Detalhes da tarefa:
Reescreva as linhas começando na primeira e terminando na que contém "will (413, 725).", substituindo "Instruction" por "Command" e mantendo todo o resto sem alteração.

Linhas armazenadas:
-------------------------

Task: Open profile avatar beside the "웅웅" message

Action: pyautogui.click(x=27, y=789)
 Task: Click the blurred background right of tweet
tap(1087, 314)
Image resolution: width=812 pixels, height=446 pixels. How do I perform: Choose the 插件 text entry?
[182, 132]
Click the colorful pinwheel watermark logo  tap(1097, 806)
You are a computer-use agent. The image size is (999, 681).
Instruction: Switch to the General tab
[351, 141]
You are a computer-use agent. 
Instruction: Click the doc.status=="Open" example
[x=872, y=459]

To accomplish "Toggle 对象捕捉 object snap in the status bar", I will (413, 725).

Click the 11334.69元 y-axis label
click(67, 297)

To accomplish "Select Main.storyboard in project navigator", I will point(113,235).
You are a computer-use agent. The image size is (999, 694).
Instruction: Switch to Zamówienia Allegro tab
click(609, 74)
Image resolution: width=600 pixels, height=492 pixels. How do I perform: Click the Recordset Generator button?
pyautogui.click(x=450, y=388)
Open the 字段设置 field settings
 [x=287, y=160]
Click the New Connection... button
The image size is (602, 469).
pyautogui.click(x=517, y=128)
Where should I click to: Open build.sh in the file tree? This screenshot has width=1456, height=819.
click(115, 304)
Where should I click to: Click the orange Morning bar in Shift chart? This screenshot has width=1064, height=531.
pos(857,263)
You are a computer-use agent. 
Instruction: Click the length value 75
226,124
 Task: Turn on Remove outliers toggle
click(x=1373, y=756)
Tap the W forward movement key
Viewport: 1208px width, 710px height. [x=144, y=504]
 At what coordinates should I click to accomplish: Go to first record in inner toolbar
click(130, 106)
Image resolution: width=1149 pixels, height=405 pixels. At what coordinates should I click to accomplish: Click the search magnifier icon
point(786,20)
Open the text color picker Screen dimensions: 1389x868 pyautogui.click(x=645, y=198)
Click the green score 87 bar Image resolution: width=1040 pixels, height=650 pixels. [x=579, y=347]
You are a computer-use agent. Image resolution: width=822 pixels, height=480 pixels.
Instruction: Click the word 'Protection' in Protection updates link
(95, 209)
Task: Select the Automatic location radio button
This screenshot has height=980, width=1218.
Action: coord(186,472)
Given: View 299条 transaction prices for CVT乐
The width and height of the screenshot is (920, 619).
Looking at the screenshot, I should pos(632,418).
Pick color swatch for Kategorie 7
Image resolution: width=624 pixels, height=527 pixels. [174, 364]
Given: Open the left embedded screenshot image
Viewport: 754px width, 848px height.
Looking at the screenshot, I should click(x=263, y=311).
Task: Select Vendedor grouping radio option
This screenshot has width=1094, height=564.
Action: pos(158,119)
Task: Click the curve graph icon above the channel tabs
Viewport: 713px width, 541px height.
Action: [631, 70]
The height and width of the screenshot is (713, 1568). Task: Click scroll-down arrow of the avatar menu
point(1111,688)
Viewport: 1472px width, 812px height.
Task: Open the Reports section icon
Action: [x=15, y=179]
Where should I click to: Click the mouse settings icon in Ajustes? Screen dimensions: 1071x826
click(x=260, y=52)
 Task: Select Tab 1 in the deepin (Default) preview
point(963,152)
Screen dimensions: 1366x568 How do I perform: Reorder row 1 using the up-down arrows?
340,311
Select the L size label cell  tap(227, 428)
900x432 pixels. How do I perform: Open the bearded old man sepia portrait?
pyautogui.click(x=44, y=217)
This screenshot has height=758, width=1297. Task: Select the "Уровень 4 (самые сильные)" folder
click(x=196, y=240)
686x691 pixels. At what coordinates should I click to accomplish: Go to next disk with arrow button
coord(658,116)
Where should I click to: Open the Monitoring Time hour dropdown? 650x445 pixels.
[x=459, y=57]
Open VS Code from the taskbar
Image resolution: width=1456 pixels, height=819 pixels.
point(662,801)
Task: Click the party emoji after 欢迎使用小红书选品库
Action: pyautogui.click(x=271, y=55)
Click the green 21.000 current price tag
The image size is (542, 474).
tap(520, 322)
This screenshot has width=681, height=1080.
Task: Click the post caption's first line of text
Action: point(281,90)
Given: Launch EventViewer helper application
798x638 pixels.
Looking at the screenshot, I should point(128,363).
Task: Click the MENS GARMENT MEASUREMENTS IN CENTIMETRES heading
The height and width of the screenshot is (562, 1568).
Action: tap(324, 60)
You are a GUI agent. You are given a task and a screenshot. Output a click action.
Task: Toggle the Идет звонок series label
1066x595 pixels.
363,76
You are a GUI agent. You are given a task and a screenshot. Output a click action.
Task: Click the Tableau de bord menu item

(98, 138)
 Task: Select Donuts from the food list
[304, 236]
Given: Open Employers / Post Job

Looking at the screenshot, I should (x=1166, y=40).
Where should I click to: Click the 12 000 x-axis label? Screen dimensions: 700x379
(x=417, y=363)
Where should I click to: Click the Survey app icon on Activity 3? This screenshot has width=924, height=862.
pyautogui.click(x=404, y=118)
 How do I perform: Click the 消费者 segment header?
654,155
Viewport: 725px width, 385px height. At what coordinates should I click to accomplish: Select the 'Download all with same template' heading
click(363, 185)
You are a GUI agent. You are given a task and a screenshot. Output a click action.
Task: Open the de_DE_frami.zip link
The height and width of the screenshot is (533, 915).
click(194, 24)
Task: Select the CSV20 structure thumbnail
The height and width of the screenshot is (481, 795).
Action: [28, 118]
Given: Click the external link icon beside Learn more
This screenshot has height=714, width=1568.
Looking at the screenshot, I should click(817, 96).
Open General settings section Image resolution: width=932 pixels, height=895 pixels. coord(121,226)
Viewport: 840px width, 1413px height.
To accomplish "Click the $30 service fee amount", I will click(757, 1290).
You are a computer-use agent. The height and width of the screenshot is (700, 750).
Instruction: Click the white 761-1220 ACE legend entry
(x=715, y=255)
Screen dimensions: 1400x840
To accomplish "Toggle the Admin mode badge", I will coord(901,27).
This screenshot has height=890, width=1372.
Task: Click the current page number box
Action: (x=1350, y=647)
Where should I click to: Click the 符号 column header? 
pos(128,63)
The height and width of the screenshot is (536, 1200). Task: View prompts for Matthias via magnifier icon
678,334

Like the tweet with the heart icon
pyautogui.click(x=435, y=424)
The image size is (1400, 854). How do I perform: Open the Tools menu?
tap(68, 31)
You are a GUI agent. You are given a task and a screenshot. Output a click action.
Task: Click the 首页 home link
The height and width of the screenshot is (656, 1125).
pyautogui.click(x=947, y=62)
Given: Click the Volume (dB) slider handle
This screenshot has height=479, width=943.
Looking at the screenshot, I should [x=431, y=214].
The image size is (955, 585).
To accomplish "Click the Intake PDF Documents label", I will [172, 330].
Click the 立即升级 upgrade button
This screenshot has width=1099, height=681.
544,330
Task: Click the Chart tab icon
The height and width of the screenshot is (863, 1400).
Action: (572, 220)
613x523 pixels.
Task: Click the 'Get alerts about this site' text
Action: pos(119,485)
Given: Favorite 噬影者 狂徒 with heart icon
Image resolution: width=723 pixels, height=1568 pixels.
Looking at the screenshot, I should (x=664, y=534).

-------------------------

Resposta à tarefa:
Task: Open profile avatar beside the "웅웅" message

Action: pyautogui.click(x=27, y=789)
 Task: Click the blurred background right of tweet
tap(1087, 314)
Image resolution: width=812 pixels, height=446 pixels. How do I perform: Choose the 插件 text entry?
[182, 132]
Click the colorful pinwheel watermark logo  tap(1097, 806)
You are a computer-use agent. The image size is (999, 681).
Command: Switch to the General tab
[351, 141]
You are a computer-use agent. 
Command: Click the doc.status=="Open" example
[x=872, y=459]

To accomplish "Toggle 对象捕捉 object snap in the status bar", I will (413, 725).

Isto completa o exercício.